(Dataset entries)
○ ○ ○ ○ ○ ○ ○
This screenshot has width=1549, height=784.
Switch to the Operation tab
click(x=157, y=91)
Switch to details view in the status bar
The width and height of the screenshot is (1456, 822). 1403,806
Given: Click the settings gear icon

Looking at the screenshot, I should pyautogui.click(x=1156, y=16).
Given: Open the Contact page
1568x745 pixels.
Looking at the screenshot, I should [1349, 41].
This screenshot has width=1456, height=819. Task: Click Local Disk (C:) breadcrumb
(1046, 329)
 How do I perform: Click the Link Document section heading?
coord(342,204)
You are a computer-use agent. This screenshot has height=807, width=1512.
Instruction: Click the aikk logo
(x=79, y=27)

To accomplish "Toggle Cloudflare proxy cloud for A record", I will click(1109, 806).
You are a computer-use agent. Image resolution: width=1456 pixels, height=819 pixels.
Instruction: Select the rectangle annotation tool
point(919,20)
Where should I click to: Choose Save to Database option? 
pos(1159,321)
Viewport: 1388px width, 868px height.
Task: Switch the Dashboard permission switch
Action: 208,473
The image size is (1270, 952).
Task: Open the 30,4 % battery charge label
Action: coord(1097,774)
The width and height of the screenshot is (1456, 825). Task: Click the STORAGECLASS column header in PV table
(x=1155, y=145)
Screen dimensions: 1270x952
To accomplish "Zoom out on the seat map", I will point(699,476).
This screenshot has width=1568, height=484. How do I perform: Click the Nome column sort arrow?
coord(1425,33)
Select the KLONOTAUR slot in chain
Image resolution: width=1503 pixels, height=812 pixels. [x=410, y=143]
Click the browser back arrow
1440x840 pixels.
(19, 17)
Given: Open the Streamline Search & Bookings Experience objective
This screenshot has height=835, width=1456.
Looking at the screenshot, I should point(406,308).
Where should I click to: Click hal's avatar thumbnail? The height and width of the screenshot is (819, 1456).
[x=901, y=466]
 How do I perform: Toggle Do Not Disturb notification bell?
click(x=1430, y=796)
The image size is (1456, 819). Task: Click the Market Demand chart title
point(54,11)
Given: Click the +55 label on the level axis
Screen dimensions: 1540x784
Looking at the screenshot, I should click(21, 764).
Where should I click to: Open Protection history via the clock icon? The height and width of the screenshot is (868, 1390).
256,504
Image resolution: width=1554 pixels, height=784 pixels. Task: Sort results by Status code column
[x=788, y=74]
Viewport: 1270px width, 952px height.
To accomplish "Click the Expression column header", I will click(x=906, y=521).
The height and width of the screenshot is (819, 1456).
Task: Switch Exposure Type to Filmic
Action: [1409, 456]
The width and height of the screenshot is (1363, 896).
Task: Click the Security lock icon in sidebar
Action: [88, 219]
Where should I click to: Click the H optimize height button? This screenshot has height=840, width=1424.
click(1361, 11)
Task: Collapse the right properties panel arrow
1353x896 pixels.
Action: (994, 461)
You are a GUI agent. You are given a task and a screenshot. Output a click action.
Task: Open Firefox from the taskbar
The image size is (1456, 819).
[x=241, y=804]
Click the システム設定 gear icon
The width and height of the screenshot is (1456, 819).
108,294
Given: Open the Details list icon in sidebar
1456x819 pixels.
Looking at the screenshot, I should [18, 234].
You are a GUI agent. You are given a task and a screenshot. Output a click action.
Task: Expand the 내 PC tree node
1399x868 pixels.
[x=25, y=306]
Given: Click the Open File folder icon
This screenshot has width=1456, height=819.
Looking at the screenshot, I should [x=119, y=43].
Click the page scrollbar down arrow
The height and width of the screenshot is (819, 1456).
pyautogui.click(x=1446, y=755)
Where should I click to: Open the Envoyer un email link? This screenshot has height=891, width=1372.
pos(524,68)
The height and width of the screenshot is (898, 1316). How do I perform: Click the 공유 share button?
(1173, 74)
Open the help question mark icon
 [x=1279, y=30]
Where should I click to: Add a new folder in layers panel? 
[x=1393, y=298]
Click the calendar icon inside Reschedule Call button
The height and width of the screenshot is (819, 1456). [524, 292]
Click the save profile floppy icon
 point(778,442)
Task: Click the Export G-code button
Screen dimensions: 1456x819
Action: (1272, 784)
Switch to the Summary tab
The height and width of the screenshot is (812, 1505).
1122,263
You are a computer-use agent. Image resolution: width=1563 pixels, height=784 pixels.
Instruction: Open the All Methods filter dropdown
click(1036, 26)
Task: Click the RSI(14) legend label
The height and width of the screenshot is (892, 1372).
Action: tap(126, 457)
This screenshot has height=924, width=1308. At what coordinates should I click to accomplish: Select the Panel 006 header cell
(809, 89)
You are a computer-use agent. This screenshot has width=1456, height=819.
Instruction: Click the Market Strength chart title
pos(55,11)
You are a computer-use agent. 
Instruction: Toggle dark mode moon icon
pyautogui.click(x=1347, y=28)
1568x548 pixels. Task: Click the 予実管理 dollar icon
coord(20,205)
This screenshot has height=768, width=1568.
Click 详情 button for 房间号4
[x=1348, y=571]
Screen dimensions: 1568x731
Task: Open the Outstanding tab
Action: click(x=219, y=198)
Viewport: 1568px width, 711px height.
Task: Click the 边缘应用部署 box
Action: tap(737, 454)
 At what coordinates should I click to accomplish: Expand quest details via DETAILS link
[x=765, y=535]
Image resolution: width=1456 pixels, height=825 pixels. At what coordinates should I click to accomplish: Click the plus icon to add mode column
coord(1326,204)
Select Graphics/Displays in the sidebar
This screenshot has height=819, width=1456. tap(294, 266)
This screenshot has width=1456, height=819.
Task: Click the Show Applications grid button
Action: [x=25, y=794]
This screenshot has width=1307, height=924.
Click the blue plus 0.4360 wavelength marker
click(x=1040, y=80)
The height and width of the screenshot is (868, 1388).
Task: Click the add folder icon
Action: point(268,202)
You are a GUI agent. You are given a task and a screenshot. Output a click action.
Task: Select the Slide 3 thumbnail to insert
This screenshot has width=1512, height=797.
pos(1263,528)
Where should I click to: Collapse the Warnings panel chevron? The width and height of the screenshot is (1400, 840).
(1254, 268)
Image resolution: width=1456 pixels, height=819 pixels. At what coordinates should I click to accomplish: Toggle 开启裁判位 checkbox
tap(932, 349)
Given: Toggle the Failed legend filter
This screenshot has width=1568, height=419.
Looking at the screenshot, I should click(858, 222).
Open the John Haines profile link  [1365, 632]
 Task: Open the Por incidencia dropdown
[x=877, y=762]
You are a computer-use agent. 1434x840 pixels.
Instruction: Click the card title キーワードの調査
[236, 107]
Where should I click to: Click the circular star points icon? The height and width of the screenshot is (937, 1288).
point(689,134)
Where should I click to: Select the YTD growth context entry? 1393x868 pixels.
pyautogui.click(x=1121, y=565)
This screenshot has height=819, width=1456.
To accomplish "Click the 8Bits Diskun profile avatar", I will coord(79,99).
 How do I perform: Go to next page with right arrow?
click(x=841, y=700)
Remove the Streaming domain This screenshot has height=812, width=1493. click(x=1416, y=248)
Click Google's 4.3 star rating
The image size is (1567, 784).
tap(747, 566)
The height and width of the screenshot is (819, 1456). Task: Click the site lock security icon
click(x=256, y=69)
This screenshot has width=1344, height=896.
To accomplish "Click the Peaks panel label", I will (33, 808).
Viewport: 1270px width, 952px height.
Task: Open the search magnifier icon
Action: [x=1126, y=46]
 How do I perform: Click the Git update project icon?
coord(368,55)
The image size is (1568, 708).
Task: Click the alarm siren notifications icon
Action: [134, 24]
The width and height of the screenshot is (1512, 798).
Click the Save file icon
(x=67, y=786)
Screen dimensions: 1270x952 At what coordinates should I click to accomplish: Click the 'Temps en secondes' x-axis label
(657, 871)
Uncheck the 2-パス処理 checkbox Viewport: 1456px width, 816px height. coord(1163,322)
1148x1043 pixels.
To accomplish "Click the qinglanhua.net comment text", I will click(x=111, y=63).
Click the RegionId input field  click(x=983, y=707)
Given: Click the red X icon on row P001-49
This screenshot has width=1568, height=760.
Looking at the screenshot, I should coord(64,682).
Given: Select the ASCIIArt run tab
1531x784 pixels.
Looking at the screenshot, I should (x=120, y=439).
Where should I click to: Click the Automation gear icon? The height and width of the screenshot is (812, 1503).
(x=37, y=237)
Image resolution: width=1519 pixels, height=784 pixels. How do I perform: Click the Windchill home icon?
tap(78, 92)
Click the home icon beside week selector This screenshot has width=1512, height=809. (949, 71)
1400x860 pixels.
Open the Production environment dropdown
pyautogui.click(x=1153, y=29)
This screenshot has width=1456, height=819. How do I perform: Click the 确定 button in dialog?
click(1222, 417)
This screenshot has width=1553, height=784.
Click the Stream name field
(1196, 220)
○ ○ ○ ○ ○ ○ ○
* Instructions for the task *
In the records above, find the line with "Where should I click to: Open Protection"; write out exactly that line and each one after it, stopping after the line with "Task: Expand the 내 PC tree node".

* Solution for this problem *
Where should I click to: Open Protection history via the clock icon? The height and width of the screenshot is (868, 1390).
256,504
Image resolution: width=1554 pixels, height=784 pixels. Task: Sort results by Status code column
[x=788, y=74]
Viewport: 1270px width, 952px height.
To accomplish "Click the Expression column header", I will click(x=906, y=521).
The height and width of the screenshot is (819, 1456).
Task: Switch Exposure Type to Filmic
Action: [1409, 456]
The width and height of the screenshot is (1363, 896).
Task: Click the Security lock icon in sidebar
Action: [88, 219]
Where should I click to: Click the H optimize height button? This screenshot has height=840, width=1424.
click(1361, 11)
Task: Collapse the right properties panel arrow
1353x896 pixels.
Action: (994, 461)
You are a GUI agent. You are given a task and a screenshot. Output a click action.
Task: Open Firefox from the taskbar
The image size is (1456, 819).
[x=241, y=804]
Click the システム設定 gear icon
The width and height of the screenshot is (1456, 819).
108,294
Given: Open the Details list icon in sidebar
1456x819 pixels.
Looking at the screenshot, I should [18, 234].
You are a GUI agent. You are given a task and a screenshot. Output a click action.
Task: Expand the 내 PC tree node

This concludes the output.